Why is no one competing with airbnb? - kreighwilliams
https://amanthinketh.wordpress.com/2015/05/17/why-is-no-one-competing-with-airbnb/

======
davismwfl
There are other services already, as mentioned by some other posters.

But why don't you see a lot of new entries into the market and more
competition happening right now. Totally speculating, but it could be because
AirBnB has brought so much attention that a number of states in the US are
creating new barriers to entry for other companies and are preventing some of
the innovation. States are trying to prevent revenue loss on bed and sales tax
etc so they want to make sure they legislate the hell out of short term
rentals.

In Florida where I am, if you rent your property for short terms (generally <
6 months at a time I believe) you are treated more like a motel operator than
a property owner. So you are subject to a host of taxes and potentially
license requirements that you wouldn't be otherwise. There are entire
companies down here that manage these types of properties for the large number
of absentee owners. From what I understand those companies require a licensed
real estate agent if they are going to market the home for rent because the
home owner isn't doing it themselves. Not sure how that plays with AirBnB, but
I'd think you escape it if you posted your own home up there. But I know last
year Florida was trying to change state laws to make it more difficult for
these sharing type services.

:: What you have to do ::
Revise the Airbnb thread from "Why is no one" to "some other posters.", replacing "posters" with "commenters". The records are separate from the Airbnb thread.

:: Data supplied ::

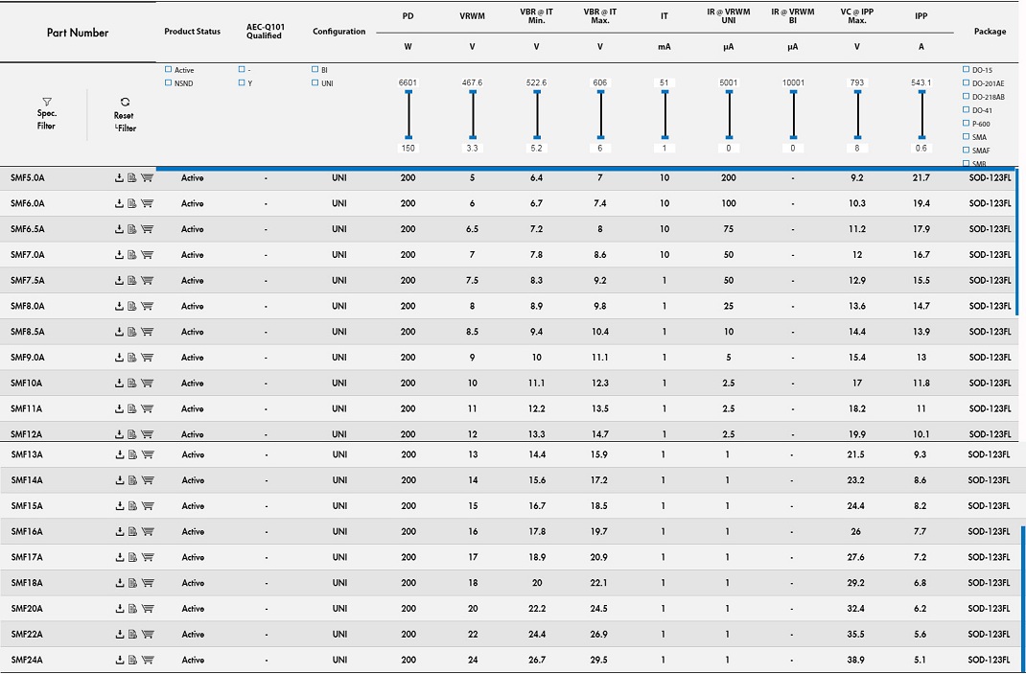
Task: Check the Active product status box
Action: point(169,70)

---

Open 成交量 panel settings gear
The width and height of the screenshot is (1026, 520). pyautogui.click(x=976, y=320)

:: Exercise solution ::
Why is no one competing with airbnb? - kreighwilliams
https://amanthinketh.wordpress.com/2015/05/17/why-is-no-one-competing-with-airbnb/

======
davismwfl
There are other services already, as mentioned by some other commenters.